Problem 1 : Different applications use different scales for HSV. For example gimp uses H = 0-360, S = 0-100 and V = 0-100
. But OpenCV uses H: 0-179, S: 0-255, V: 0-255
. Here i got a hue value of 22 in gimp. So I took half of it, 11, and defined range for that. ie (5,50,50) - (15,255,255)
.
Problem 2: And also, OpenCV uses BGR format, not RGB. So change your code which converts RGB to HSV as follows:
cv.CvtColor(frame, frameHSV, cv.CV_BGR2HSV)

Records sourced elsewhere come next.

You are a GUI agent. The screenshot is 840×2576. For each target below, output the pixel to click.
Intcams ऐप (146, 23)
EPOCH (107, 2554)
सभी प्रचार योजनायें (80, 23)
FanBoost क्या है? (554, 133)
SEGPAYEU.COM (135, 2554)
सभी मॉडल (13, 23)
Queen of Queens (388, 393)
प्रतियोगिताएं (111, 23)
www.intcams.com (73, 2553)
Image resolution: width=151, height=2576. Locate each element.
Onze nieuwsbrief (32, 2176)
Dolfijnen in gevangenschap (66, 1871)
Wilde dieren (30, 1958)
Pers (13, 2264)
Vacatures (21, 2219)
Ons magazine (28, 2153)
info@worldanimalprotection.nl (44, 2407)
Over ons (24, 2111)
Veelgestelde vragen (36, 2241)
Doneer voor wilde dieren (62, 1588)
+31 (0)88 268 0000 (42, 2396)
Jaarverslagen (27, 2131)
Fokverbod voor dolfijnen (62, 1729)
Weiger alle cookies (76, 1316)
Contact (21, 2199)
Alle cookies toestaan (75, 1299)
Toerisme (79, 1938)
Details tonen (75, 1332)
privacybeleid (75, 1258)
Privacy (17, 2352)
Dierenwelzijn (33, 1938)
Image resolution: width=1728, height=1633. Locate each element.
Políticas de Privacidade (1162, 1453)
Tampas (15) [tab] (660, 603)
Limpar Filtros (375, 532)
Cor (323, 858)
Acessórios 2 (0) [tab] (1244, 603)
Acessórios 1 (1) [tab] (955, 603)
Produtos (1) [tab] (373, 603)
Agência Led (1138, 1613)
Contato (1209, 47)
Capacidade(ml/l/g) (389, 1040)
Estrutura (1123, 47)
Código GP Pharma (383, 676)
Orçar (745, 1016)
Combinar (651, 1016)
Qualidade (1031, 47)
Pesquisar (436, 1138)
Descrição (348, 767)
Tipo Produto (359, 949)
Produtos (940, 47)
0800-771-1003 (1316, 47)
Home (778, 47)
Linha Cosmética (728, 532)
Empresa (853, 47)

Now run it. I got an output as follows:
Hope that is what you wanted. There are some false detections, but they are small, so you can choose biggest contour which is your lid.
EDIT:
As Karl Philip told in his comment, it would be good to add new code. But there is change of only a single line. So, I would like to add the same code implemented in new cv2
module, so users can compare the easiness and flexibility of new cv2
module.
import cv2
import numpy as np
img = cv2.imread('sof.jpg')
ORANGE_MIN = np.array([5, 50, 50],np.uint8)
ORANGE_MAX = np.array([15, 255, 255],np.uint8)
hsv_img = cv2.cvtColor(img,cv2.COLOR_BGR2HSV)
frame_threshed = cv2.inRange(hsv_img, ORANGE_MIN, ORANGE_MAX)
cv2.imwrite('output2.jpg', frame_threshed)
It gives the same result as above. But code is much more simpler.